Lauriston Agroforestry Farm – the community allotments with wildflowers and food crops grown together.
Caroline Bailey-Rothschild, a final year doctoral student in the Department of Natural Sciences, shares her experience of attending and presenting at the 2025 Landscape Ecology UK Conference (LEUK).
It was a delight to be able to present at the 2025 Landscape Ecology UK Conference (LEUK) hosted in Edinburgh in July in a talk titled, ‘Assessing landscape change in an IUCN Category V National Park using multi-method remote sensing.’ My research sits at the intersection of applied landscape policy and technological innovation, which limits opportunities to present as most conferences focus on either technical methods or on species conservation.
LEUK brought together researchers from universities, government agencies, private companies, conservation organisations and land managers to share knowledge and discuss practical approaches to landscape-scale challenges. The interdisciplinary nature of the conference made for a welcoming atmosphere and was an ideal space to discuss my work mapping historic land use change across a UK National Park. It was particularly refreshing to hear panellists speak with hope, humility and ambition despite the ‘known unknowns’ that flavour key questions in landscape ecology, such as: how can we manage landscapes so that they are able to thrive today and in the future (under climate change)?

Attendees at the 2025 Landscape Ecology UK Conference
I spoke in the session titled, ‘Technological Innovations in Landscape-Scale Monitoring’ alongside other speakers who discussed how to pair ground-based field data with emerging technologies like eDNA, bioacoustics, artificial intelligence and sensor networks. In my talk, I presented findings from using a dual-method remote sensing approach to map historic land use change within a UK National Park. I was surprised by how affirming it was to be asked questions about aspects of my study design and findings, from whether I used a co-design approach to how I considered spectral proxies for grassland mowing patterns — it felt like my work fit with the varied interests of attendees!
The final day of the conference offered us a chance to visit Lauriston Agroecology Farm, which is a 100-acre farm run by a workers’ cooperative that is focused on food growing, biodiversity and community. I found it to be an inspiring example of landscape ecology principles in action, rooted in local needs and led from the ground-up using sociocratic organising.

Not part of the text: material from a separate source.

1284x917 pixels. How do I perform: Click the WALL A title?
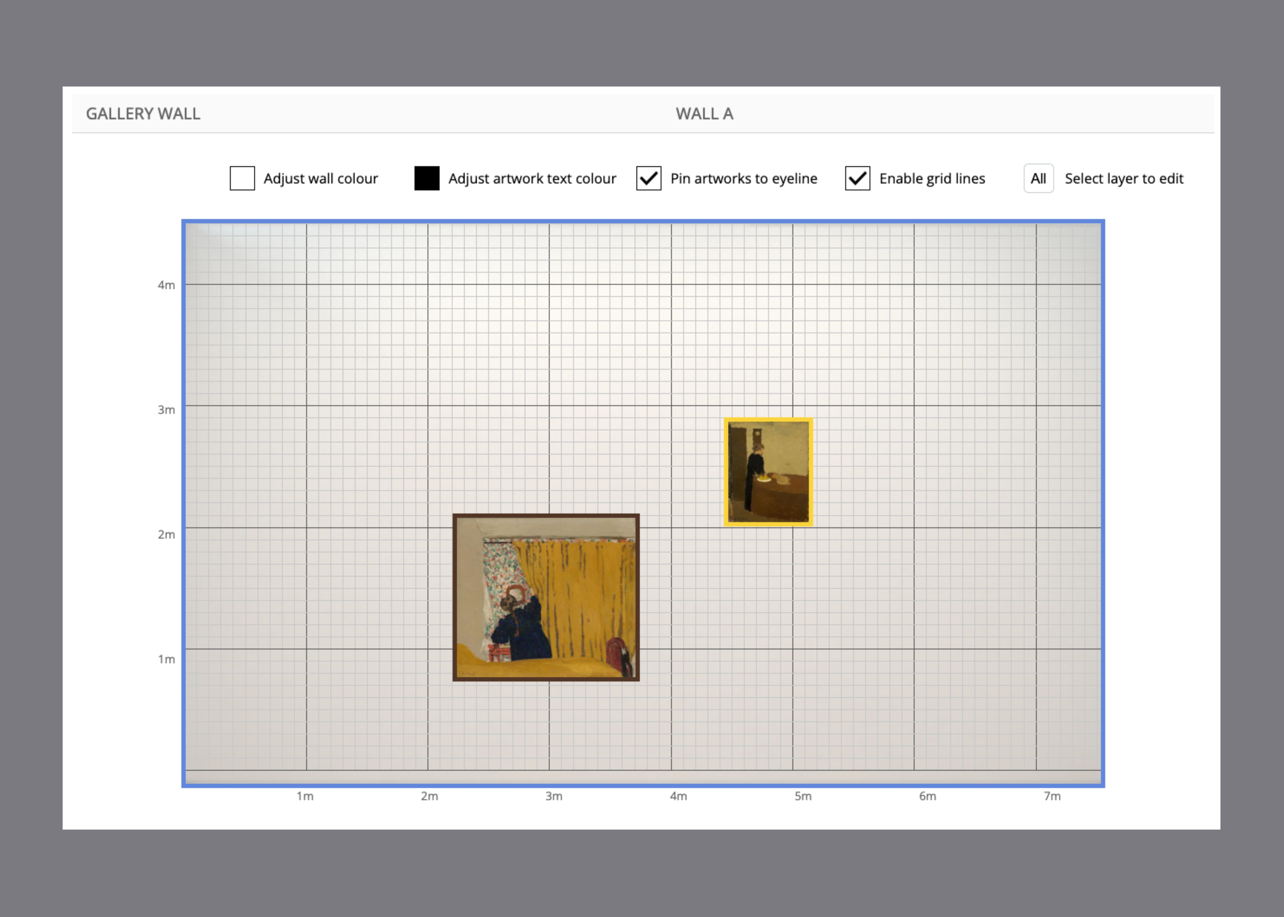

What began as agricultural fields punctuated by dog walkers has been transformed into a mosaic landscape full of promise! Newly-planted woodlands, an extensive market garden bordered by nut trees, open allotments with a communal pizza oven, wildflower strips, vermiculture, a seed bank: it was hard to pick a favourite feature! Lauriston Farm shows how landscape management can be for both people and nature, creating space for ecological restoration while supporting food sovereignty, wellbeing and collective stewardship.
I am grateful to Manchester Metropolitan University and the Derbyshire Wildlife Trust for supporting my attendance. Thank you also to the LEUK organising committee, who volunteered so much of their time to put on a constructive, wide-ranging series of events for attendees. It was an inspiring and energising few days that left me with a strong sense of direction for the final year of my PhD.